Kim shrugged. “Hell, Inspector, I don’t even know most of the time.”

We laughed. Neither of us thought it was funny.

2
 

My plane landed in Hong Kong around five o’clock on a muggy afternoon. I waited around in the airport for a couple of hours until the ferry left for Macau. We pulled up to the dock around eight at night; it was so humid that the raindrops were sweating. The immigration officer was bored, but not so bored that he didn’t look at every page in my passport. Then he did it again, this time flicking each page with a sharp click, letting me know he wasn’t fooled one little bit by all the travel that never happened. Finally, he stamped it wearily, unwilling to make an issue of
what he knew could not be easily dismissed. He handed it back, never looking at me, as one might not look at a bag of garbage dropped at the front door.
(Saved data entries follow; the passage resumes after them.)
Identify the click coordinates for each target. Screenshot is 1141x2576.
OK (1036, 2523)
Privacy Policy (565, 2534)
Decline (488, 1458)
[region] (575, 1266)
When I gave the cabdriver the piece of paper with the hotel’s address, he studied it for a long time. “OK,” he said finally. He shouted into his phone, and I heard laughter from the other end. We drove down a wide street lined with casinos, neon signs dancing and shouting and making a mess of the night. Finally, we turned onto a quiet street, went another block, and then turned again. The hotel was a hole-in-the-wall between two dark buildings that looked abandoned. There was lettering over the entrance, “Hotel Nam Lo,” and a piece of poster board just inside the door with pictures of the rooms. They looked bleak. The front desk was up a flight of stairs that led to a lobby big enough for a person to turn around and go back downstairs to find another place. Kim had said I should be grateful that I had a hotel. He had never met the desk clerk. The clerk looked up and shouted at me in Cantonese. Years ago I learned that having to cope with too many tones in a language makes a person angry. Who wants to go through all that effort to say something that someone else can coast through in a monotone? I let him vent.

“Three nights!” he said at last, in Mandarin. Having to deal in only four tones seemed to calm him down. “You must really think you’re something. For everyone else, the rooms are for a shorter time. A couple of hours, but not you! Must be some pills you got.”

“Is there a problem with three days?”

“No problem, as long as you aren’t doing something weird. I don’t want police around.”

“OK by me.”

“Absolutely nothing with animals.”

“Nothing with hooves.”

He put on his glasses and gave me a hard look. “Pay in advance. Extra day for damages.”

“Over my dead body.”

“Might be. That’s why you pay in advance.”

The room was up another flight of stairs. It was exactly like the picture, small and grim. I edged in. There was space enough for a ratty chair and one lamp with a minibulb. The television didn’t work; the phone made gurgling sounds when I accidentally knocked it off the hook.

Thumping noises came through the wall from the room next to mine, but nothing that sounded like an emergency. I wasn’t tired; it wasn’t that late yet. I knew I’d strangle myself if I stayed in the room for another minute, so I went for a walk. One block to the right of the hotel were buildings with pulsating signs; the block to the left was deserted, empty, almost completely dead. A couple of jewelry shops were open, but the clerks were dozing with their heads on the counters.

Climbing the stairs back to my room, I passed a young girl coming down—short skirt, white mesh stockings. She had green eyes; even in the dim light of the stairwell you couldn’t have missed those eyes.

“Watch yourself,” I said in Russian. “It’s dark outside.”

“You speak Russian.” She paused on the step below mine and looked back up at me with her green eyes. She wasn’t more than twenty.

“I speak Russian,” I said. “Go home; go back to your family.”

“In five months,” she said. “Good night.”